■ **TEXTE FOURNI**

┌────────

La chambre interdite

Quand j’ai une caméra en main, je crois aux fantômes.

La Chambre interdite, dans un univers imprégné de l’absurdité des rêves, nous balade dans un délire d’histoires sans queue ni tête où l’humour a une place de choix, toujours surréalistes, peuplées de créatures fantasmagoriques, où des femmes-squelettes attaquent un chirurgien, où les morts ressuscitent, dans un foisonnement d’images qui se déforment, se superposent, en une succession de plans dont certains ne durent qu’une fraction de seconde. Une invitation faite au spectateur à se laisser aller, sans chercher à comprendre, sans se creuser les méninges pour tenter de découvrir une logique au récit.

└────────

■ **EXTRAIT DE DONNÉES**
┌────────

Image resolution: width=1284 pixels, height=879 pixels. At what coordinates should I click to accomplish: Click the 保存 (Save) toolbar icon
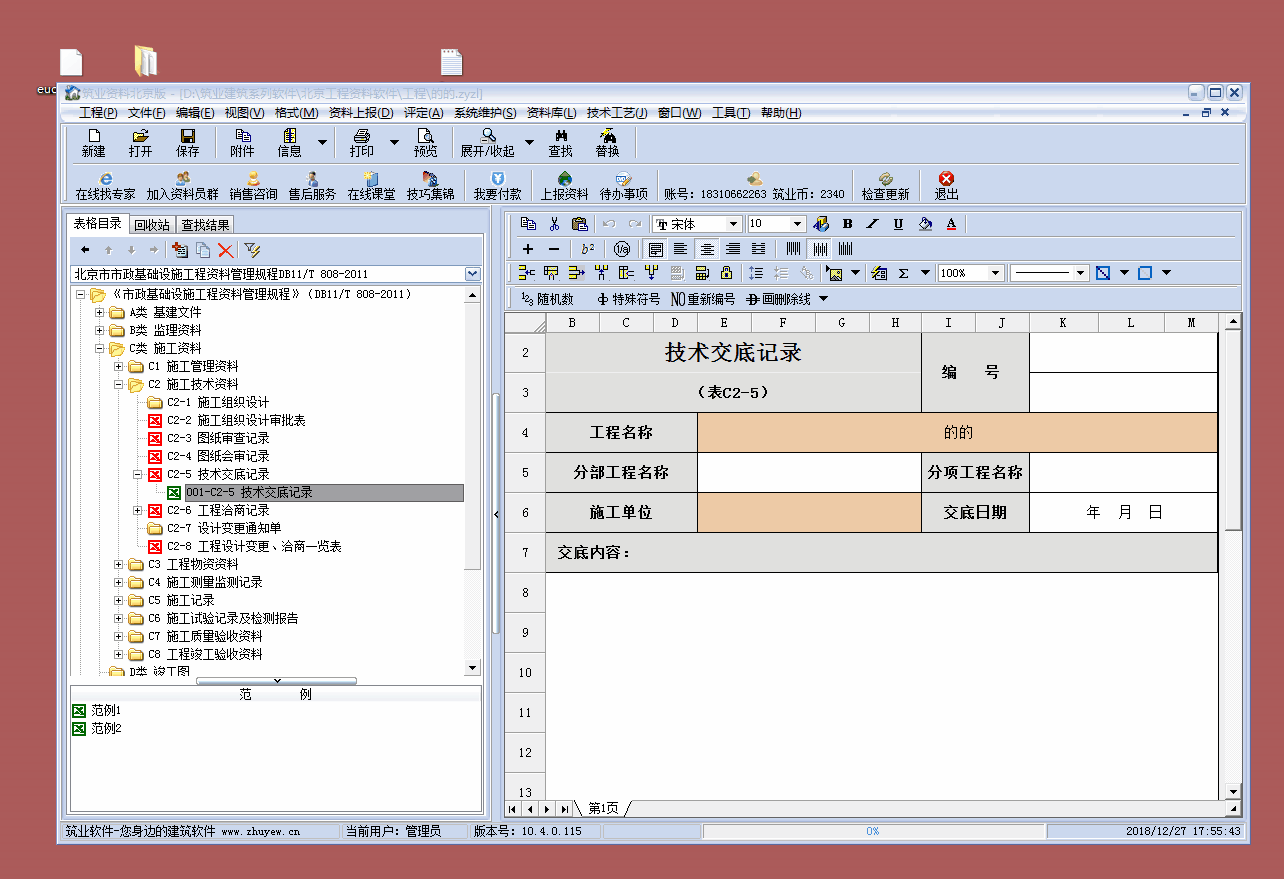[x=187, y=142]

└────────

■ **ÉNONCÉ**
Poursuivez le texte consacré au film La Chambre interdite, en reprenant juste après sa dernière phrase.

■ **RÉSULTAT DE L'EXERCICE**
Une étonnante distribution

En dépit des faibles moyens dont il dispose pour la réalisation de ses films, Guy Maddin réussit à attirer des acteurs célèbres. On retrouve dans La Chambre interdite des Canadiens renommés, Roy Dupuis et Louis Negin (et Clara Furey, la fille de Lewis Furey et Carole Laure), mais aussi Udo Kier, Geraldine Chaplin, Charlotte Rampling, Maria de Medeiros, Elina Löwensohn, Ariane Labed… Et une belle brochette d’acteurs français (une partie du film a été tourné en France) : Mathieu Amalric, Amira Casar, Jacques Nolot, Slimane Dazi, Jean-François Stévenin, André Wilms, Adèle Haenel…

Dans The 1000 Eyes of Dr Maddin, Guy Maddin donne la clef de son cinéma : comme une composition musicale, un film doit générer des sentiments, susciter des impressions. Voilà qui rappelle l’univers inventé par Kenneth Anger dans The Magick Lantern Cycle, auquel Guy Maddin rend un hommage appuyé.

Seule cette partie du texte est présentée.